Action collective à 20 millions $ contre une congrégation

La Cour supérieure devra décider d’autoriser ou non une action collective contre la congrégation de Notre-Dame de Charité du Bon-Pasteur, basée à Montréal.
La demande d'autorisation d'une action collective allègue que les sœurs membres et/ou les préposés de la congrégation religieuse ont commis des agressions sexuelles à l'encontre des membres du groupe.
Identifiée sous les initiales F.S., la demanderesse est représentée Me Antoine Duranleau-Hendrickx et Me Virginie Dufresne-Lemire du cabinet Arsenault Dufresne Wee.
La demanderesse souhaite être désignée représentante des membres du groupe composé de « toutes les personnes, de même que leurs héritiers et ayants droit, ayant été agressées sexuellement par toute sœur membre et/ou préposé de la congrégation religieuse connue sous le nom de la Congrégation Notre-Dame de charité du Bon-Pasteur alors qu’elles étaient élèves ou pensionnaires au Couvent Sainte- Domitille de Laval (aussi appelée École ou Maison Sainte- Domitille) entre 1940 et 1971. »
Née en 1956, la demanderesse est confiée en novembre 1970 par les services sociaux au couvent de la congrégation religieuse de Notre-Dame de Charité du Bon-Pasteur.
« À l’époque, on lui présente ce placement comme une solution stable lui permettant de poursuivre sa scolarité et de sortir du système de familles d’accueil », dans laquelle elle vivait depuis trois ans, après la séparation de ses parents, explique la demande d’action collective.
Or, « dès son arrivée, la Demanderesse est soumise à un régime d’isolement et de silence par la Congrégation afin d’effectuer une « coupure » avec le monde extérieur. »
Un peu avant Noël 1970, soit quelque semaines après son arrivée, la demanderesse est victime d'attouchements de la part de Sœur Yvette, « prétextant qu’il s’agit d’une forme d’éducation sexuelle et la pénètre avec ses doigts ».
Figée par la peur, la demanderesse ne réagit pas. « Après l’agression, Sœur Yvette mentionne à la Demanderesse qu’elle devait garder pour elle ce qui s’était produit. À la suite de cette première occasion, les agressions sexuelles de Sœur Yvette se répètent, marquant le début d’une période d’agressions régulières. »
Deux mois plus tard, Sœur Yvette est nommée directrice du groupe où la demanderesse est placée à la fin de sa période d’accueil. « Les agressions continuent et se répètent régulièrement, au moins une fois par semaine, entre décembre 1970 et juillet 1971, dans les dortoirs du couvent ou dans une chambrette à côté du dortoir. »

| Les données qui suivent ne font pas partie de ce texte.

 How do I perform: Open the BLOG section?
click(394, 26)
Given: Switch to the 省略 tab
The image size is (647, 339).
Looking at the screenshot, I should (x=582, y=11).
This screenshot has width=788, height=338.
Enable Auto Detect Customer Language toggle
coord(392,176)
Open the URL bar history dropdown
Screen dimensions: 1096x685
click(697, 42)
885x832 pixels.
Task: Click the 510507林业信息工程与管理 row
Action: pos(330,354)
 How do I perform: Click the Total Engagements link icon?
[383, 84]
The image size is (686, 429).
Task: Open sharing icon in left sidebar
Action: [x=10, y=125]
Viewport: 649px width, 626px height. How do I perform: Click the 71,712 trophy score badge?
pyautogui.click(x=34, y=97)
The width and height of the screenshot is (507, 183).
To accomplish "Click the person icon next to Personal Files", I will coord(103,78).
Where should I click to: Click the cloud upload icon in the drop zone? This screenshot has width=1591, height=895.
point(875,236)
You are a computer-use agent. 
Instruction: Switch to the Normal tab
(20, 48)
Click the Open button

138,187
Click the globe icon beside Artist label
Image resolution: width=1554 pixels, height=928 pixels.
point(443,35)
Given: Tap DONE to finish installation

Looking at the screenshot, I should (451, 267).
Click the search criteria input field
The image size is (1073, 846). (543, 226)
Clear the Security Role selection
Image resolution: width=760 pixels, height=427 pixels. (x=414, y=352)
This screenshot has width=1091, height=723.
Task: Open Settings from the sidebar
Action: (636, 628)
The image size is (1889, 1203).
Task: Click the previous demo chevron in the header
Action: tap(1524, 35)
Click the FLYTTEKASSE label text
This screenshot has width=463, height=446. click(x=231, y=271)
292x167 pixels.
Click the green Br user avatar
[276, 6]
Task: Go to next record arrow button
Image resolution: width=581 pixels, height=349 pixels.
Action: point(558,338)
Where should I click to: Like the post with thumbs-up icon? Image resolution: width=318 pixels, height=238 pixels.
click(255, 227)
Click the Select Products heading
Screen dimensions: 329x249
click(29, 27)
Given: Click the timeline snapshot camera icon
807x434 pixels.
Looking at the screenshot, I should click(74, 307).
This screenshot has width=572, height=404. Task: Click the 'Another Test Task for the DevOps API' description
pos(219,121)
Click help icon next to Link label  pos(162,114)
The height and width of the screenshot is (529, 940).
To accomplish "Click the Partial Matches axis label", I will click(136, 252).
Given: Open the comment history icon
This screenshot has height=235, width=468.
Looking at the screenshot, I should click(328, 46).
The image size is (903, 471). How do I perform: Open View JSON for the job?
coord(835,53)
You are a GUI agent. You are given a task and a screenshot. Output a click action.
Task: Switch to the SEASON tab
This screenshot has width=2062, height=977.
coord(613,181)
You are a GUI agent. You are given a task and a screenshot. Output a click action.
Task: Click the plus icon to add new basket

Ces agressions ont eu un retentissement considérable sur la vie de la demanderesse. « Depuis les agressions sexuelles, la Demanderesse vit du stress, de l’anxiété et des épisodes dépressifs, l’obligeant encore aujourd’hui à être médicamentée. »
Depuis, elle a eu des pensées suicidaires qui l’ont amenée à être hospitalisée deux fois en psychiatrie. Les agressions sexuelles ont entraîné de la colère, de la méfiance, et un état d'hypervigilance qui demeure encore aujourd’hui.
À la naissance de ses enfants, la demanderesse s'est sentie incapable de les confier aux soins d'une autre personne. Elle a donc dû arrêter de travailler, tombant dans la précarité.
F.S. est en droit de réclamer à la défenderesse des dommages punitifs en vertu de la Charte des droits et libertés de la personne, affirme la demande d’action collective.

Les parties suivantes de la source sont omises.